Iowa leaders want its halted abortion law to go into effect. The state’s high court will rule Friday

DES MOINES, Iowa — The Iowa Supreme Court is expected to weigh in Friday on the state’s temporarily blocked abortion law, which prohibits abortions after about six weeks of pregnancy and before many women know they are pregnant.

With the law on hold, abortion is legal in Iowa up to 20 weeks of pregnancy. On Friday, the justices could uphold or reject a lower court ruling that temporarily blocked enforcement of the law, with or without offering comments on whether the law itself is constitutional. Both supporters of the law and the abortion providers opposed to it were preparing for the various possibilities.

The high court’s highly anticipated ruling will be the latest in an already yearslong legal battle over abortion restrictions in the state that escalated when the Iowa Supreme Court and then the U.S. Supreme Court both overturned decisions establishing a constitutional right to abortion.

Most Republican-led states across the country have limited abortion access since 2022, when Roe v. Wade was overturned. Currently, 14 states have near-total bans at all stages of pregnancy, and three ban abortions at about six weeks.

The Iowa law passed with exclusively Republican support in a one-day special session last July. A legal challenge was filed the next day by the American Civil Liberties Union of Iowa, Planned Parenthood North Central States and the Emma Goldman Clinic.

The law was in effect for a few days before a district court judge put it on pause, a decision Republican Gov. Kim Reynolds appealed.

Iowa’s high court has not yet resolved whether earlier rulings that applied an “undue burden test” for abortion laws should remain in effect. The undue burden test is an intermediate level of analysis that questions whether laws create too significant an obstacle to abortion.

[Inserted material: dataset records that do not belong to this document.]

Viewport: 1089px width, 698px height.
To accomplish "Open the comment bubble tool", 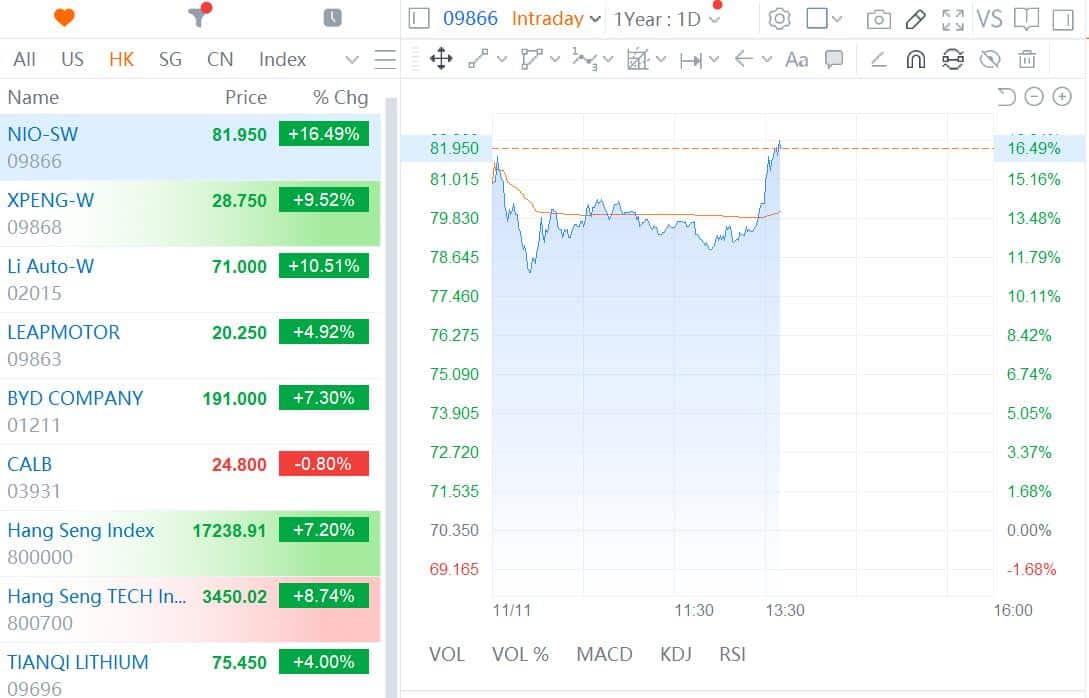I will (x=835, y=60).
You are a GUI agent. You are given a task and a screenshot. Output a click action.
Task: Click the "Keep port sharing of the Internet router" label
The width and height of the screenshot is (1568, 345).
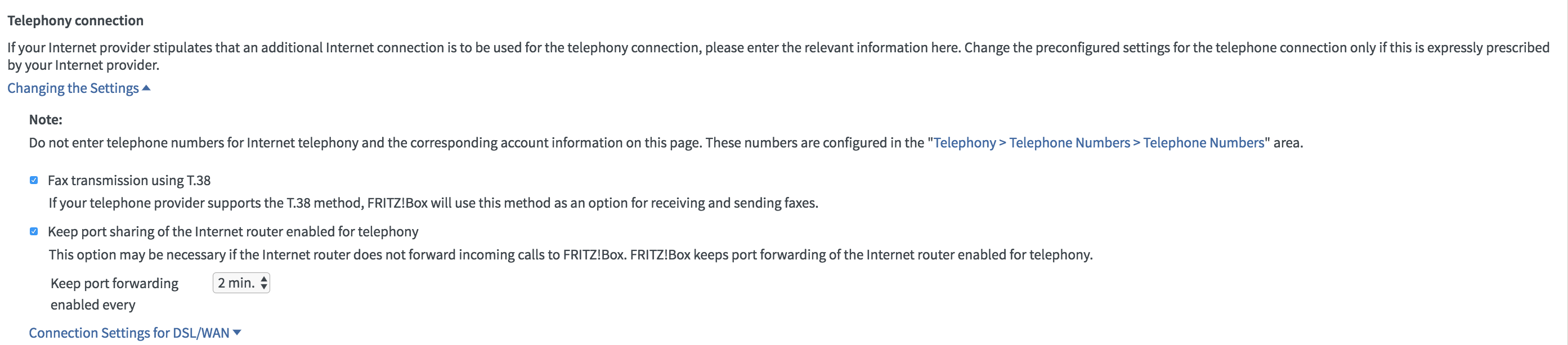[x=232, y=231]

The state argued the law should be analyzed using rational basis review, the least strict approach to judging legal challenges, and the court should simply weigh whether the government has a legitimate interest in restricting the procedure.

Representing the state during oral arguments in April, attorney Eric Wessan said that the bench already indicated what’s appropriate in this case when they ruled that there’s no “fundamental right” to abortion in the state constitution.

“This court has never before recognized a quasi-fundamental or a fundamental-ish right,” he said.

But Peter Im, an attorney for Planned Parenthood, told the justices there are core constitutional rights at stake that merit the court’s consideration of whether there is too heavy a burden on people seeking abortion access.

“It is emphatically this court’s role and duty to say how the Iowa Constitution protects individual rights, how it protects bodily autonomy, how it protects Iowans’ rights to exercise dominion over their own bodies,” he said.